Recorded data:
════
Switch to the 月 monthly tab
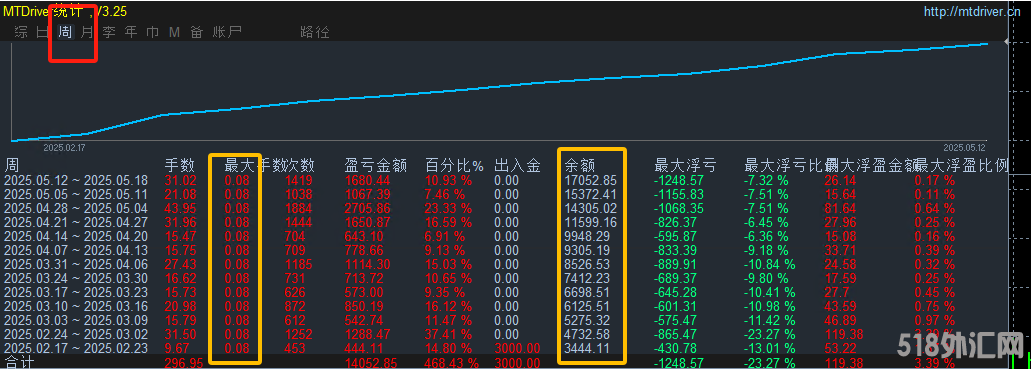 [x=87, y=32]
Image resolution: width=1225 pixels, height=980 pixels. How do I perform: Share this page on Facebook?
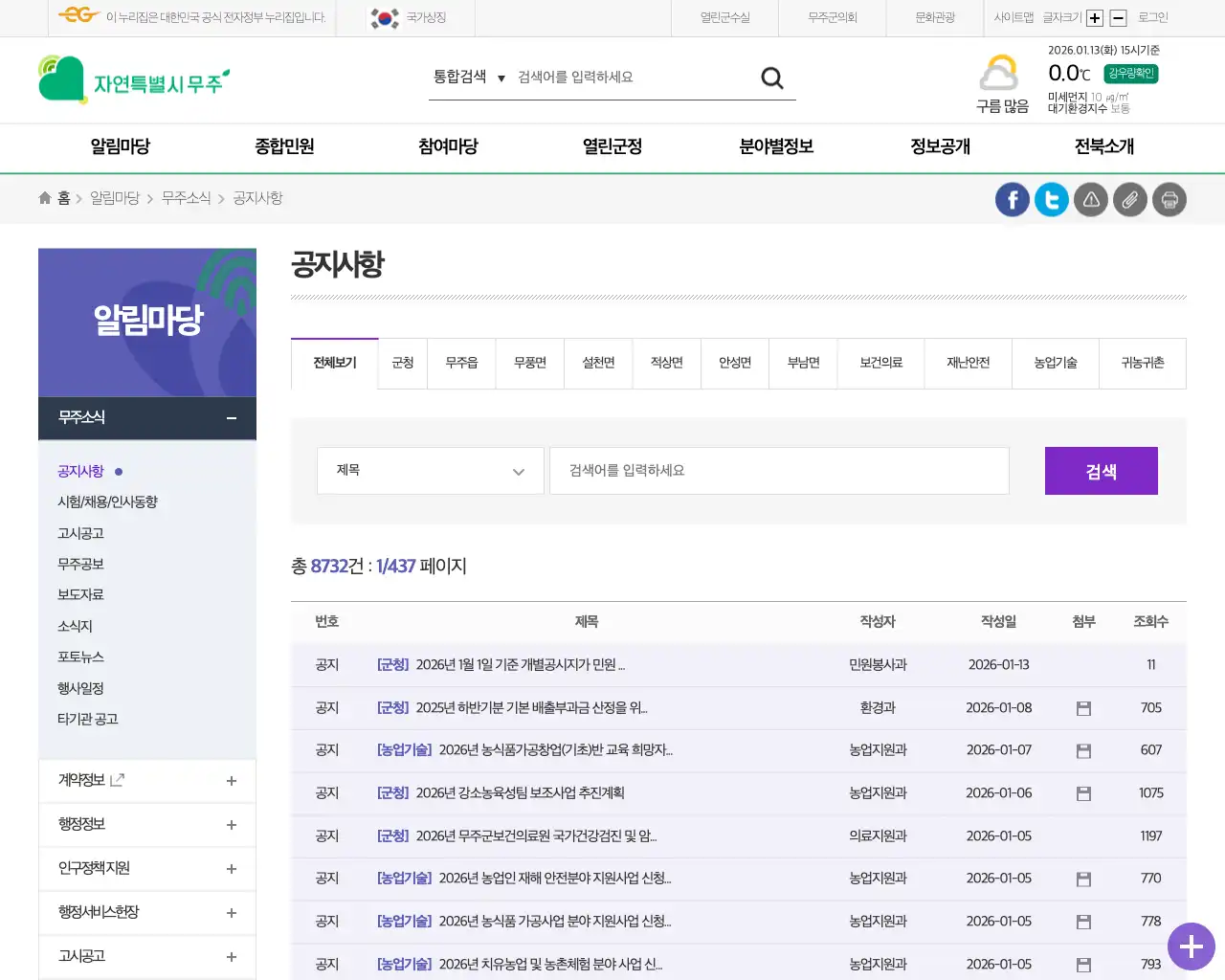1012,199
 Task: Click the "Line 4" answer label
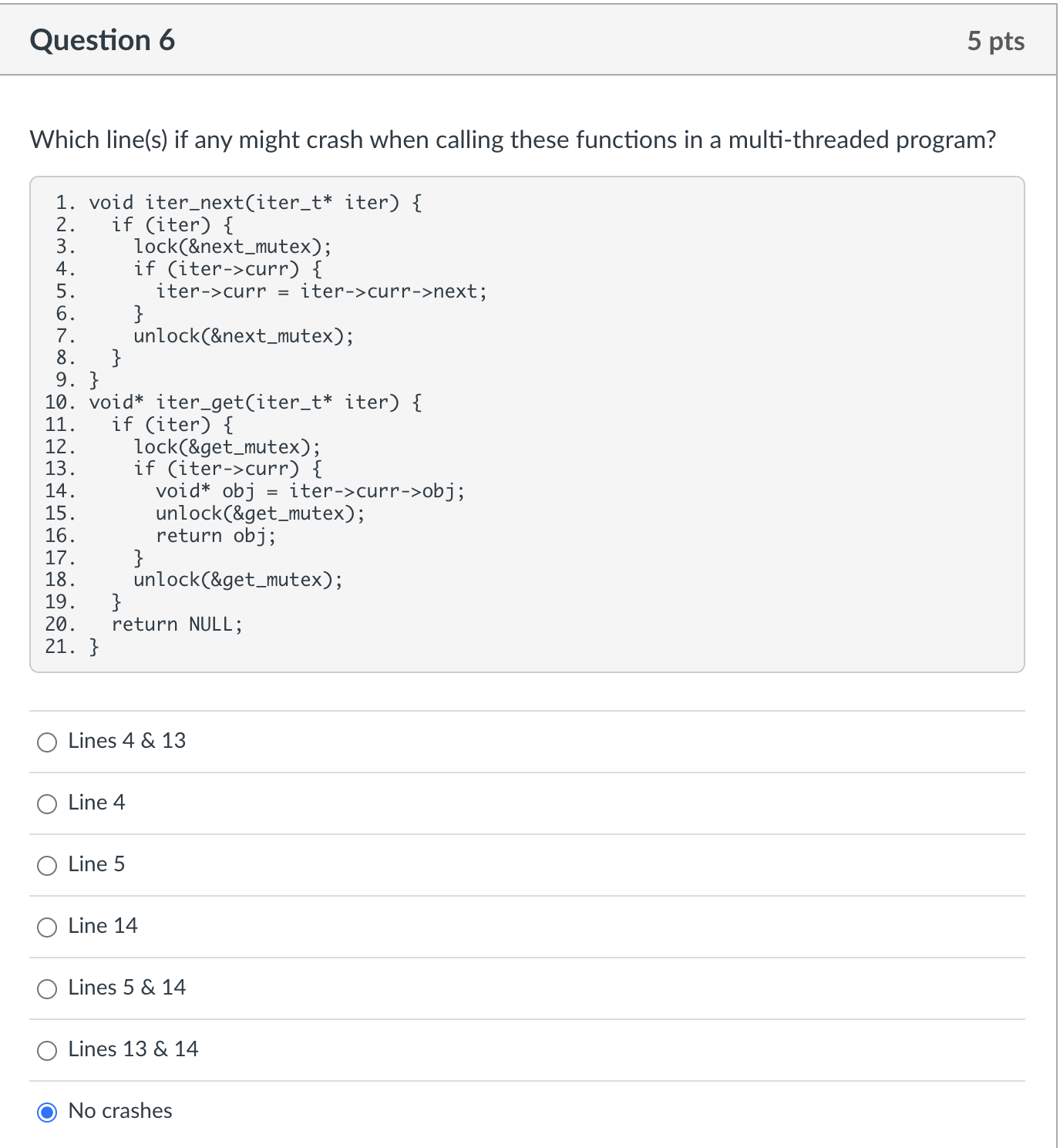[96, 803]
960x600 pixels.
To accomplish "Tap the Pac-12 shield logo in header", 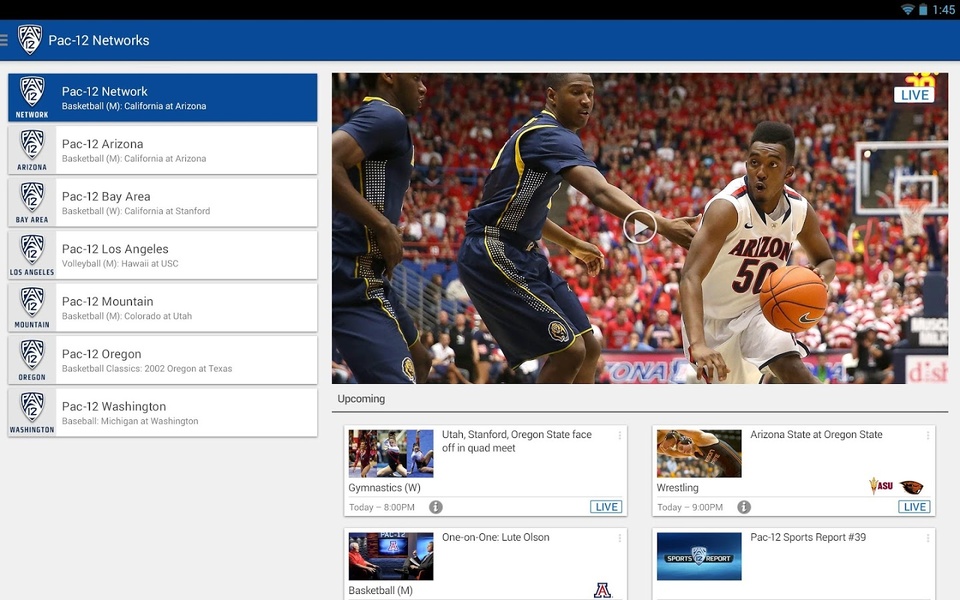I will [30, 40].
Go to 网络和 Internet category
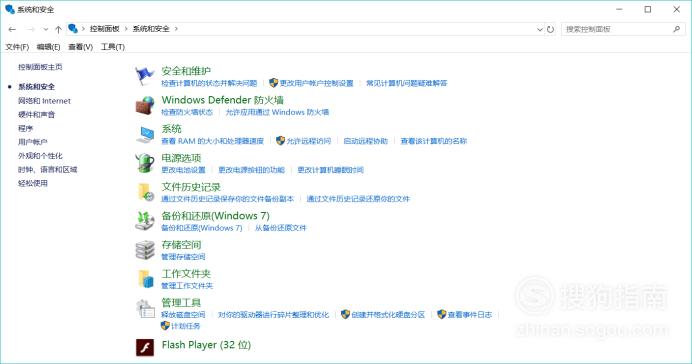The width and height of the screenshot is (692, 364). (x=44, y=101)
════
What you need to do: Only the lines from the start of the records to the one containing "960x600 pixels." should be repeated, exactly and with both ends kept; drop any pictures.

Answer space:
Switch to the 月 monthly tab
 [x=87, y=32]
Image resolution: width=1225 pixels, height=980 pixels. How do I perform: Share this page on Facebook?
1012,199
 Task: Click the "Line 4" answer label
[96, 803]
960x600 pixels.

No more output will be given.